Best Practices in an Era of Contingent Labor: A Workshop for Chairs of Religious Studies Programs and Departments
When: Friday, November 21, 12:00 PM–5:00 PM
Where: San Diego, California
Toddie Peters, Elon University, and Theodore Trost, University of Alabama, Presiding
Do you regularly deal with the hiring and management of contingent faculty in your role as a department chair? Are you concerned about how best to work with and mentor your adjunct and non-permanent faculty to ensure fairness for the faculty and quality instruction for your students?
The AAR Academic Relations Committee is hosting a pre-conference workshop to discuss best practices for managing contingent faculty and we hope you will join us for the conversation.
The shift in the last decade or so toward dependence upon contingent labor (e.g. adjunct instructors as well as other non-tenure track or non permanent part-time or full-time instructors) among college and university faculty poses challenges to academic freedom, to the intellectual well-being of students, to the health of our institutions, and to the professoriate itself.

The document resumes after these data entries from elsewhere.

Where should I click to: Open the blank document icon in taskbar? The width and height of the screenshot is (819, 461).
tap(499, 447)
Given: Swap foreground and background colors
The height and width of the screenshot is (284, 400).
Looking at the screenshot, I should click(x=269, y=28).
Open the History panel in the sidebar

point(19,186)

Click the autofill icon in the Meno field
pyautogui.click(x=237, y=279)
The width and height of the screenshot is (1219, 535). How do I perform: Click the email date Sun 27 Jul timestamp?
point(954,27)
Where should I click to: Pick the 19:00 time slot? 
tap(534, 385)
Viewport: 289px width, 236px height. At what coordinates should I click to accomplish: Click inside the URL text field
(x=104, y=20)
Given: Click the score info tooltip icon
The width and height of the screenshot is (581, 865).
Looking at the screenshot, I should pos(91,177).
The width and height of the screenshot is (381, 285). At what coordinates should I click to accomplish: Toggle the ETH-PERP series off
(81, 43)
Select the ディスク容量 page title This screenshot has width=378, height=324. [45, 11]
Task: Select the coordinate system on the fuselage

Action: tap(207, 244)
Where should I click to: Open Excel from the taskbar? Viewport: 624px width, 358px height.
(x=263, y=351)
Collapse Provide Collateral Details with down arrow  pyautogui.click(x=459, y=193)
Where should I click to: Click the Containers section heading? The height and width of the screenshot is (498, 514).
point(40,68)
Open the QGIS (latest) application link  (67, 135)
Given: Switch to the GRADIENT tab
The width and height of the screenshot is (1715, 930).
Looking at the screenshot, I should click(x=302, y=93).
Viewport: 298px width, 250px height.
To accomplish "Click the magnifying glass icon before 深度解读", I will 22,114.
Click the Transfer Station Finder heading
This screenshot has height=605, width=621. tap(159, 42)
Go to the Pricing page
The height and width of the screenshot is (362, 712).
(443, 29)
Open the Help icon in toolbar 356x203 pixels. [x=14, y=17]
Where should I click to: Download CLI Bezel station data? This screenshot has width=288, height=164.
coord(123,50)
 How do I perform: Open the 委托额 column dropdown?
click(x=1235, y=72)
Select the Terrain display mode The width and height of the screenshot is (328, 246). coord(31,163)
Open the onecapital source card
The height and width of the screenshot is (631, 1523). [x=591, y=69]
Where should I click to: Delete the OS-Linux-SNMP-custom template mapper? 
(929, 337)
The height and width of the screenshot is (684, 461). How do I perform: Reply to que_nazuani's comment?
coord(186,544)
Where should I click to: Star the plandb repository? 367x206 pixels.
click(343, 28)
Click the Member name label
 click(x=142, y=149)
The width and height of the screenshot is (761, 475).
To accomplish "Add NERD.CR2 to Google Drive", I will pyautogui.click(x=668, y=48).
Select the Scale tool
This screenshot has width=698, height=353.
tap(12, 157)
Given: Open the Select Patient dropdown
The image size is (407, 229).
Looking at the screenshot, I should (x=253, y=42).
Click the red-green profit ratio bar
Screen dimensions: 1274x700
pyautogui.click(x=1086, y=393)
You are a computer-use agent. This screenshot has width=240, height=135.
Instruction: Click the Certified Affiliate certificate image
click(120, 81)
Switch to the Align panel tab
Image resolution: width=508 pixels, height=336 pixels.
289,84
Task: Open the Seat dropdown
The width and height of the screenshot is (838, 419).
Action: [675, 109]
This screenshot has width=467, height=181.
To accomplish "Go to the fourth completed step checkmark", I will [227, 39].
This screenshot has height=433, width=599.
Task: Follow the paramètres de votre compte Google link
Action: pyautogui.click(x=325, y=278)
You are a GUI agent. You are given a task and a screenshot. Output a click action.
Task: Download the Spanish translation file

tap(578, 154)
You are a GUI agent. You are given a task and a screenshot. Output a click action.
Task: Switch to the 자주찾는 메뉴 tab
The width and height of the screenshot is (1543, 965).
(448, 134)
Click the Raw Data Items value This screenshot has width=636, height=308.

In this pre-conference leadership workshop, we will consider contingency from a variety of angles.
An overview of the contingent labor market will be offered by Joseph Lough, adjunct professor in the department of economics at UC Berkeley who recently returned from a Fulbright fellowship in Bosnia-Herzegovina.
The ongoing effort to address the steady increase of contingent labor will be the topic under consideration by our next guest, Mayra Besosa. In addition to her service as a lecturer in Spanish for over 20 years at California State University at San Marcos, Ms. Besosa is the former chair of the American Association of University Professors' Committee on Contingency and the Profession.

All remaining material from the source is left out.